PROBLEM STATEMENT: Write out exactly the lines running from the line that includes "Image resolution: width=959" to the end of the data, both ends included, and nothing besides.
• • • •
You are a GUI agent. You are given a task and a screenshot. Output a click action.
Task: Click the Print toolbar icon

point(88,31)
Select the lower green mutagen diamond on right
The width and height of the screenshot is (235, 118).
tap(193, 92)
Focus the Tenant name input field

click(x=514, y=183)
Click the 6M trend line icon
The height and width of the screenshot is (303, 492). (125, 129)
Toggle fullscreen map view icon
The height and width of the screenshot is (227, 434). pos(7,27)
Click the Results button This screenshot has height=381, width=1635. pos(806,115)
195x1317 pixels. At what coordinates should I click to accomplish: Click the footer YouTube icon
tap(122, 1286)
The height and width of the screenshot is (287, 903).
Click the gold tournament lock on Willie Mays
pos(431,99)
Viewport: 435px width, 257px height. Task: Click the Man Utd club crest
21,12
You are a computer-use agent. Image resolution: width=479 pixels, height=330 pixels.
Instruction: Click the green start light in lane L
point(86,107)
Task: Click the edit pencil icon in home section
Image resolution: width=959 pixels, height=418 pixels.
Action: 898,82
• • • •
SOLUTION:
Image resolution: width=959 pixels, height=418 pixels.
Action: 898,82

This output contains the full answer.